As shown in fig. 10-14, the workpiece clamping unit 17 clamps the workpiece 6 along the X-axis direction, the workpiece clamping unit 17 adopted in the present invention is the prior art, and no detailed drawings are provided herein, and only brief description is made, the workpiece clamping unit 17 is composed of a positioning component located on the right side and a clamping component located on the left side, the positioning component includes a positioning ejector rod and a positioning push rod 1703, the positioning ejector rod is a fixed component, the front end of the positioning push rod 1703 passes through the positioning ejector rod, the positioning push rod 1703 is used for positioning the workpiece 6 with a hole, the positioning push rod 1703 is pneumatically controlled, a pneumatic reversing valve is operated when positioning is required, the positioning push rod 1703 extends out from the inner hole of the positioning ejector rod under the action of air pressure, the pneumatic reversing valve is operated when positioning is not required, and the positioning push rod 1703 retracts into. The clamping assembly comprises a clamping ejector rod, a lever and a hydraulic cylinder, the clamping ejector rod and the hydraulic cylinder are respectively hinged to two ends of the lever, the telescopic motion of the hydraulic cylinder is converted into reciprocating motion of the clamping ejector rod by utilizing the principle of a boosting lever, a positioning end clamping tip 1701 is the end part of the positioning ejector rod, a clamping end tip is the end part of the clamping ejector rod, the positioning end clamping tip 1701 is fixed, and a clamping end clamping tip 1702 moves along the Y axis through hydraulic control.

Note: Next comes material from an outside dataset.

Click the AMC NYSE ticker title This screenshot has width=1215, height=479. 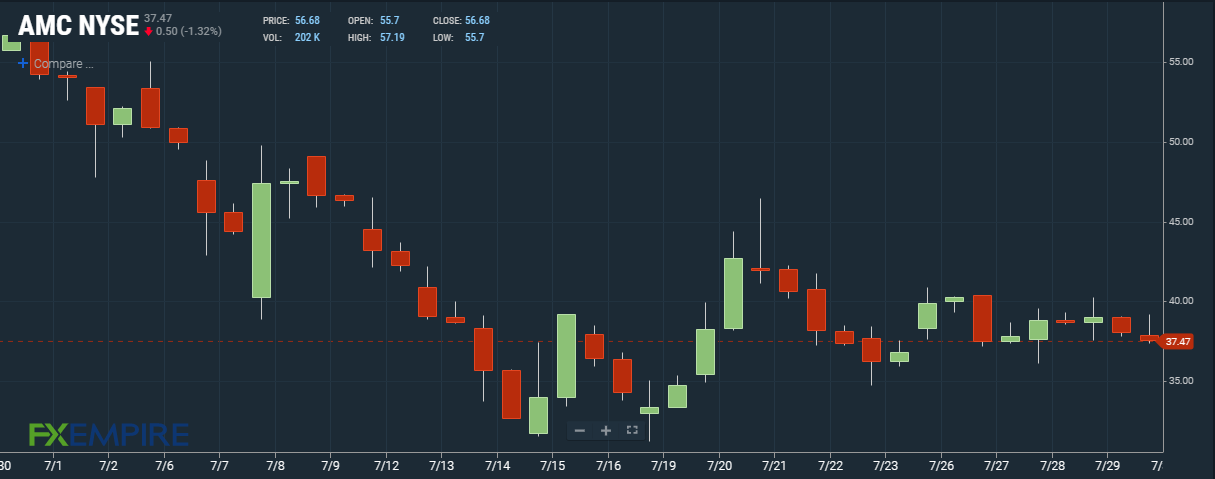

When the workpiece 6 has a center hole, after the workpiece centering device completes coarse positioning of the workpiece 6 (including angle positioning and positioning in three coordinate axis directions), the positioning push rod 1703 extends into the positioning hole of the workpiece 6 along the inner hole of the positioning push rod under pneumatic control to complete accurate positioning, and then the clamping end clamping tip 1702 clamps the workpiece 6 under the hydraulic action. After the workpiece 6 is clamped, the piston rod 401 retracts to the lower limit position under the control of air pressure to stand by.

When the workpiece 6 has no central hole, after the workpiece centering device finishes positioning the workpiece 6, the positioning push rod retracts into the positioning hole along the inner hole of the positioning push rod under pneumatic control to wait, and then the clamping end clamping tip 1702 clamps the workpiece 6 under the hydraulic action. After the workpiece 6 is clamped, the piston rod 401 retracts to the lower limit position under the control of air pressure to stand by.

In order to improve the positioning accuracy, in a further design of this embodiment, the peripheral grinding machine is further provided with a position on-line detection unit 18, the position on-line detection unit 18 includes a position detection sensor 1801 and a mounting bracket 1802, as shown in fig. 15, a screw of the position detection sensor 1801 is connected in a hole of the mounting bracket 1802, and is locked at an outer side of the mounting bracket 1802 by a limit lock nut 1803, a front end of the position detection sensor 1801 is guided to extend and retract by a guide support bracket 1804, a measurement head of the position detection sensor 1801 is pneumatically controlled, when pressure air is introduced into the position detection sensor 1801, the measurement head extends forward to a measurement position along the guide support bracket 1804, and when an air unloading pressure chamber in the position detection sensor 1801 is unloaded, the measurement head is reset under the action of a spring force and retracts to a waiting position along the guide support bracket 1804.

The position on-line detection unit 18 can detect the following positions of the workpiece 6 on line:

1) the difference between the position of the workpiece 6 in the left-right direction (Y-axis direction) of the machine tool and the position of the zero point of the workpiece 6 in the left-right direction of the machine tool.

2) The difference between the position of the workpiece 6 in the machine tool front-rear direction (X-axis direction) and the position of the workpiece 6 front-rear direction zero point of the machine tool.

3) The difference between the position of the workpiece 6 in the vertical direction (Z-axis direction) and the position of the zero point of the workpiece 6 in the vertical direction of the machine tool.

4) The position of the angular position of the workpiece 6 (the angular position in the horizontal plane) and the position of the zero point in the angular direction of the machine tool.

Example six:

a method for adjusting the positioning and centering of a workpiece, which uses the above-mentioned peripheral grinding machine, comprising the steps of:

s1: the piston assembly 4 is used to push the workpiece 6 to the machining station along the axial direction of the piston rod 401.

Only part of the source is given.